Work to do:
Turn each line of the listing below into a string in a JSON list, skipping blank lines, and leave the pictures out.

▬▬▬▬▬▬▬▬▬▬

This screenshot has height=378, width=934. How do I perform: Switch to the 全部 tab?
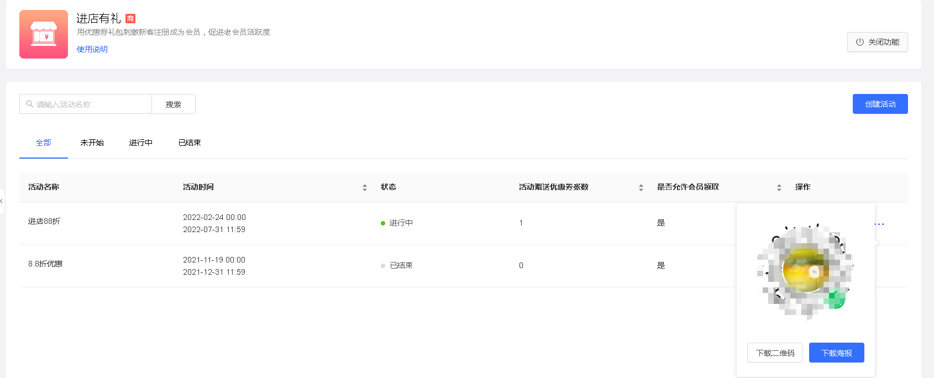point(44,143)
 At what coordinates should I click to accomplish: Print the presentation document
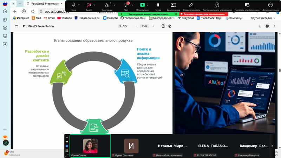(x=267, y=26)
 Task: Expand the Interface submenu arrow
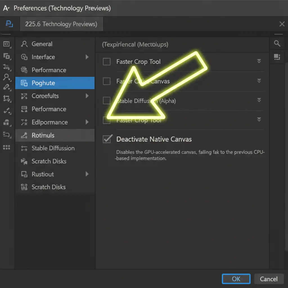point(87,57)
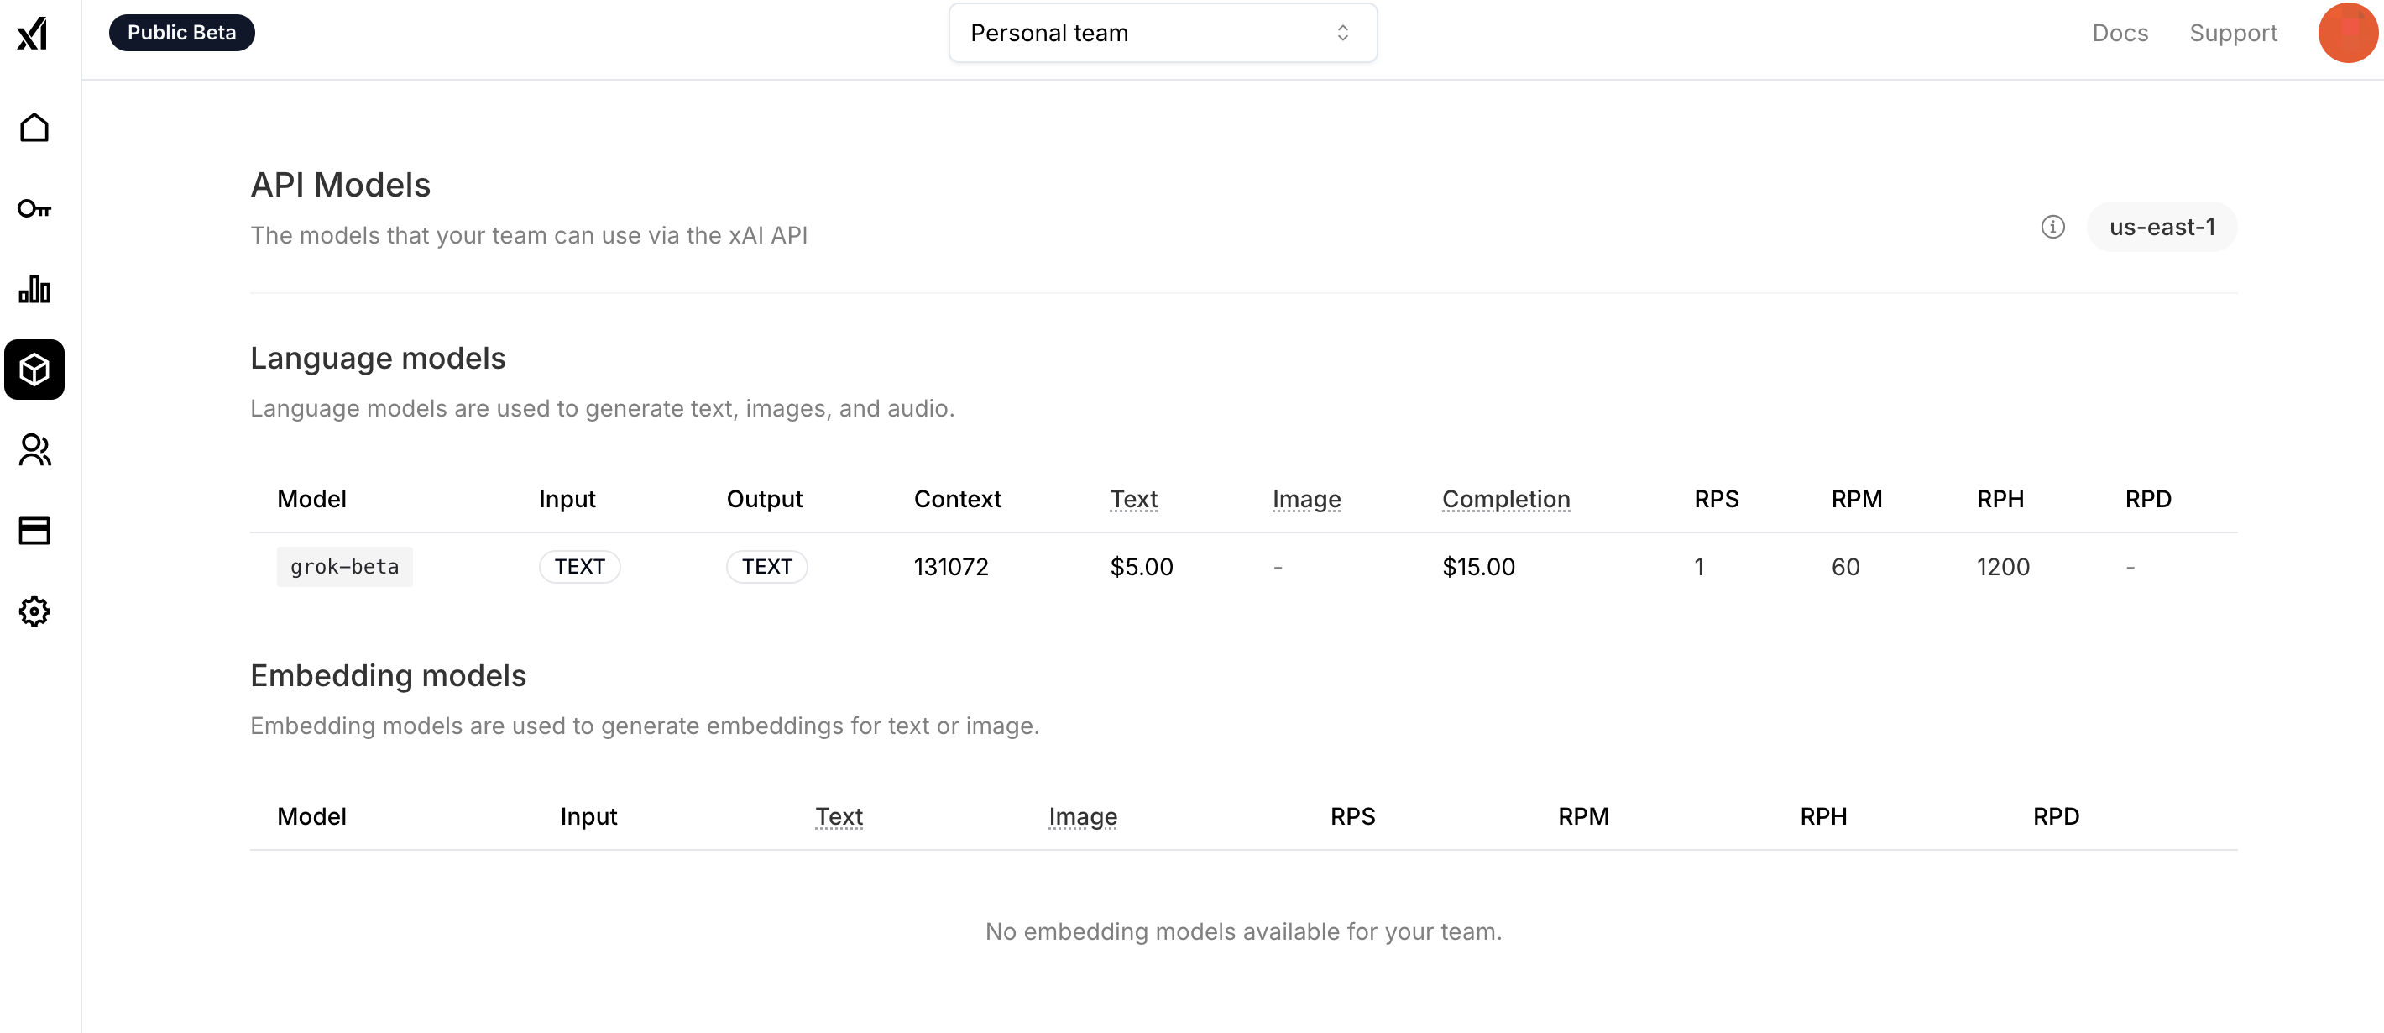Open the API keys sidebar icon
Screen dimensions: 2384x1033
tap(34, 209)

▬▬▬▬▬▬▬▬▬▬

Solution for this exercise:
[
  "This screenshot has height=378, width=934. How do I perform: Switch to the 全部 tab?",
  "point(44,143)",
  " At what coordinates should I click to accomplish: Print the presentation document",
  "(x=267, y=26)",
  " Task: Expand the Interface submenu arrow",
  "point(87,57)",
  "Open the API keys sidebar icon",
  "Screen dimensions: 2384x1033",
  "tap(34, 209)"
]